Assim, o nosso telescópio de 1,60m passa a ser o 1º refletor com essas dimensões em montagem alemã assimétrica. Devemos ressaltar, aqui, a originalidade dessa escolha, que fornece uma solução econômica e tecnicamente vantajosa para um grande refletor [...]. O sistema de acionamento mecânico do telescópio [...] só foi completado em 1974 durante a visita do pesquisador Germano R. Quast à fábrica.

Em março de 1976, a montagem estava completa e com os testes finais aprovados [...]. A parte elétrica, incluindo console de controle, estava completa e testada. A óptica estava ainda em fase de execução [...], o que está previsto para ser completado em agosto de 1976, quando deverão ser feitos os testes de aceitação da óptica.

O espectrógrafo Coudé será, ao menos nos primeiros anos de operação do novo telescópio, o equipamento periférico de maior importância. [...] O número de telescópios em operação dotados de equipamento que permite a pesquisa espectroscópica de longo foco é muito pequeno [...]. Dessa forma, na escolha desse equipamento complementar de observação, levamos em conta o aspecto da originalidade da pesquisa e da competição internacional.

[...] Permitindo a espectroscopia de média ou baixa dispersão, ele se aplica a outras linhas de pesquisa [...], a estudos qualitativos de estrutura geral do espectro e suas linhas [...] [viabilizando] a espectroscopia de objetos fracos, com tempos de pose muito inferiores [aos do sistema Coudé], possibilitando não só trabalhos de “survey” e classificação, como uma produção quantitativamente maior.

Como uma das consequências possíveis do projeto [que contou com acordo de cooperação bilateral CNPq-CNRS], podemos citar a possibilidade da construção de outros instrumentos do mesmo tipo, para o uso de observatórios brasileiros e latino-americanos. Esse projeto, desse modo, torna-se independente do projeto do observatório astrofísico, e como um de seus resultados.

■ **AÇÕES A REALIZAR**:
1. Segundo o texto sobre o telescópio de 1,60m, em que ano foi completado o sistema de acionamento mecânico do telescópio?
2. Liste todas as datas mencionadas no texto sobre o telescópio de 1,60m.
Os registros não são usados nesta parte.

■ **REGISTROS FORNECIDOS**:
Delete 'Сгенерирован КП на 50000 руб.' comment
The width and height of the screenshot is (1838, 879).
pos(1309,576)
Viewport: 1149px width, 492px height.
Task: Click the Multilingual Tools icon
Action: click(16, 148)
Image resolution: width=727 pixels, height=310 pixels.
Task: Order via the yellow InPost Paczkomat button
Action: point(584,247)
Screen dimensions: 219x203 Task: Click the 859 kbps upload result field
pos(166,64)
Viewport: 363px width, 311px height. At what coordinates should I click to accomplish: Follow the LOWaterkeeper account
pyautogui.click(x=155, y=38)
...
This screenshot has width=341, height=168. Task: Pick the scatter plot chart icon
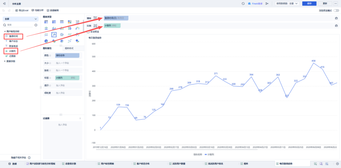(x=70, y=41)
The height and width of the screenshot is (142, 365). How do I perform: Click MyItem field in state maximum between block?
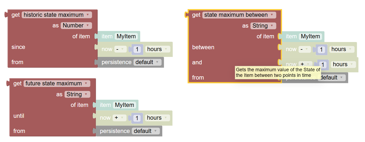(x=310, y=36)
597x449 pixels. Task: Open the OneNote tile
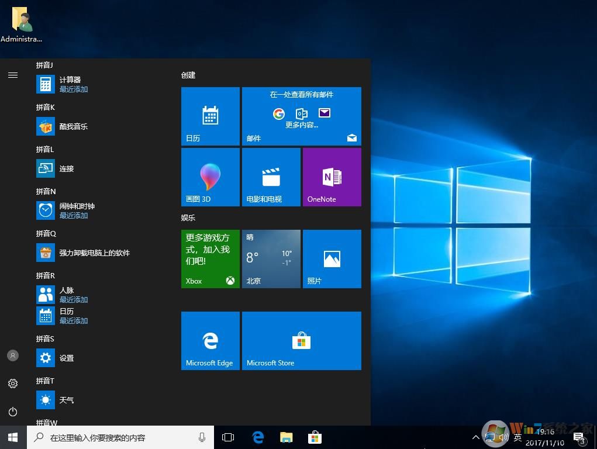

■ **SOLUÇÕES**:
1. Em 1974.

2. 1974; março de 1976; agosto de 1976.